▶ **Objetivo da tarefa**
Por favor, prolongue o trecho sobre o processamento de plasma e a produção de hemoderivados no Brasil, começando logo após a última frase apresentada.

O texto ainda prevê que esses medicamentos produzidos pela iniciativa privada sejam destinados “preferencialmente” ao SUS, o que não garante exclusividade ou mesmo uma parte específica da produção à rede pública.

Ao longo da semana, a Associação Brasileira de Bancos de Sangue (ABBS), que representa a iniciativa privada, fez uma ampla campanha, nos principais jornais do país, ressaltando que o Brasil não processa o próprio plasma. “Temos que importar derivados de plasma a preços altos para atender doentes crônicos. Isso tem que acabar”, diz o texto publicado nas capas dos jornais.

A campanha foi criticada pela Empresa Brasileira de Hemoderivados e Biotecnologia (Hemobrás), estatal criada em 2004 e vinculada ao Ministério da Saúde. Apesar de não processar o plasma no Brasil, a Hemobrás tem uma parceria com uma multinacional que faz este trabalho. A empresa brasileira coleta o plasma e o envia à Europa, onde a Octapharma fabrica os medicamentos hemoderivados encaminhados, em seguida, ao Brasil.

▶ **Dados de entrada**
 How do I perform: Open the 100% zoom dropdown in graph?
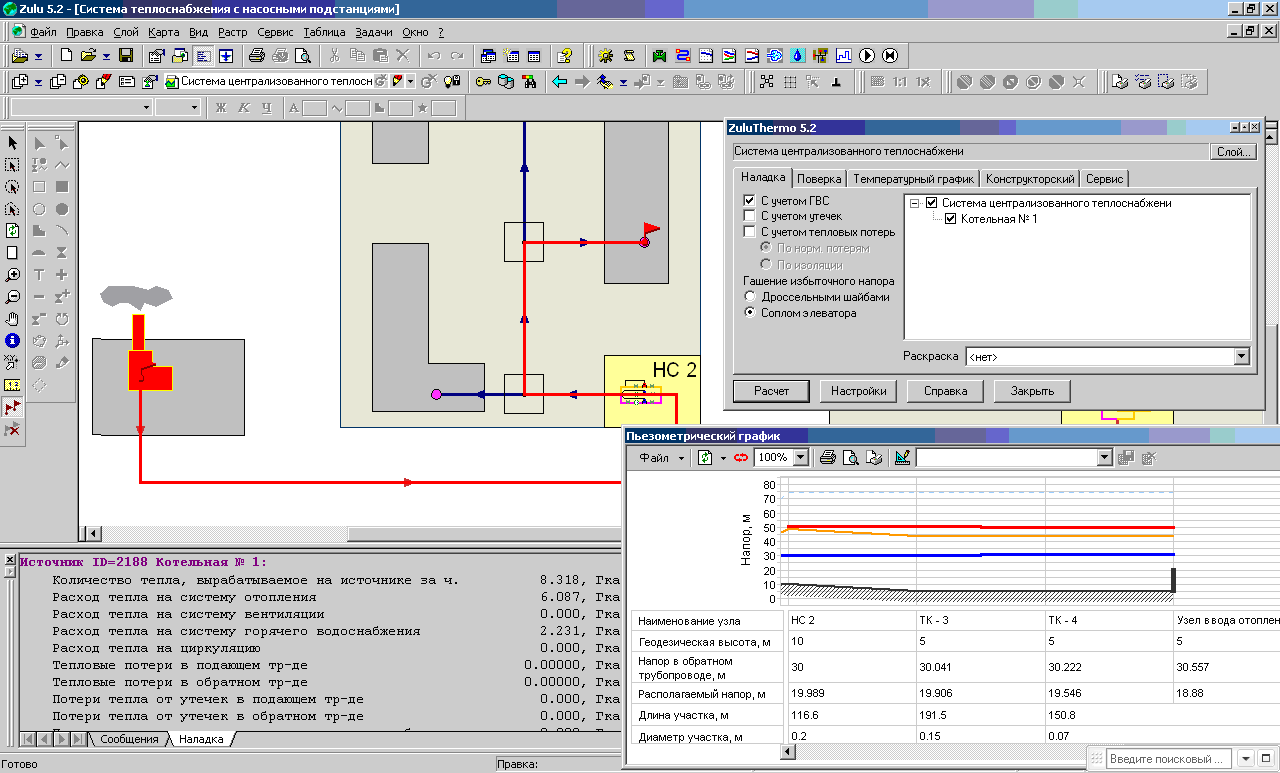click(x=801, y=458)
--
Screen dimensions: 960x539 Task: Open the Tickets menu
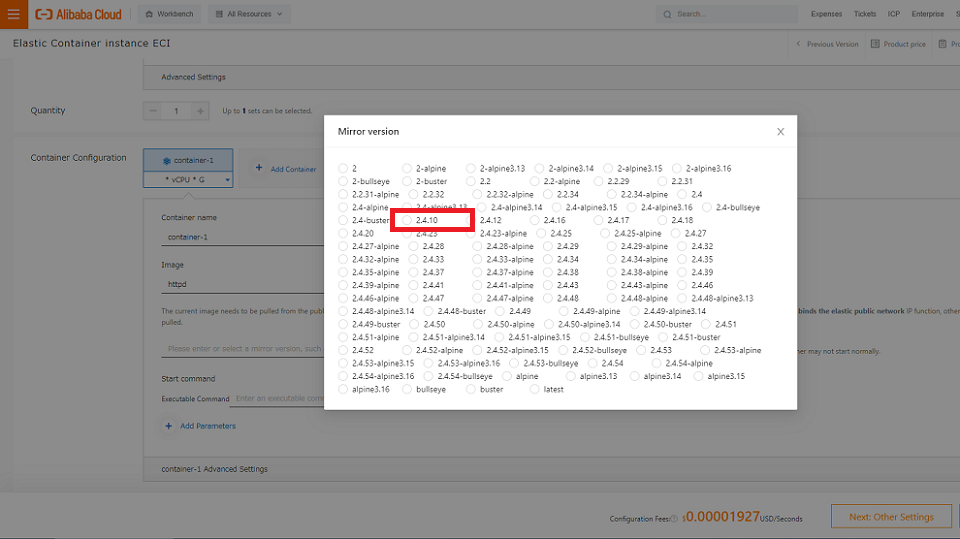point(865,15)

▶ **Resposta da tarefa**
Isso ocorre há mais de 15 anos e, até hoje, o complexo industrial da Hemobrás não está pronto. Chefe do Serviço de Relacionamento da Hemorrede (SRH), Frederico Monteiro ressaltou que a intenção é expandir o trabalho da Hemobrás para que a empresa passe a produzir tudo localmente, sem necessidade de envio ao exterior.

Monteiro afirmou que atualmente tanto a rede pública quanto a privada são abastecidas por sangue coletado por meio de doação. De acordo com ele, o projeto ameaça esse procedimento e a soberania do SUS no assunto.

“Nenhuma bolsa de sangue ou plasma é cobrada. O sangue é um tecido e não tem preço. Este projeto é inconstitucional e não vai fortalecer o abastecimento de medicamentos, principalmente para os pacientes do SUS. Pelo contrário, ele vai gerar um risco de desabastecimento, porque o assunto vai ser tratado de uma forma comercial”, disse Frederico Monteiro ao Metrópoles.

Baixa produção

Atualmente, a capacidade de produção da Hemobrás está abaixo da necessidade do Ministério da Saúde. Em fevereiro, a pasta computava que a média de consumo de imunoglobulina, por exemplo, era de 63.923 mil frascos por mês. De janeiro a agosto, a empresa pública produziu, por meio de uma parceria privada, apenas 99 mil frascos, insuficiente para dois meses de abastecimento da rede pública.

Autor do projeto, Nelsinho Trad (PSD-MS) falou sobre isso ao defender a aprovação da matéria. Assim como outros defensores da proposta, ele ressaltou que há escassez na produção de medicamentos derivados do plasma e que a permissão da venda desse material, com manipulação da iniciativa privada, pode ser a solução.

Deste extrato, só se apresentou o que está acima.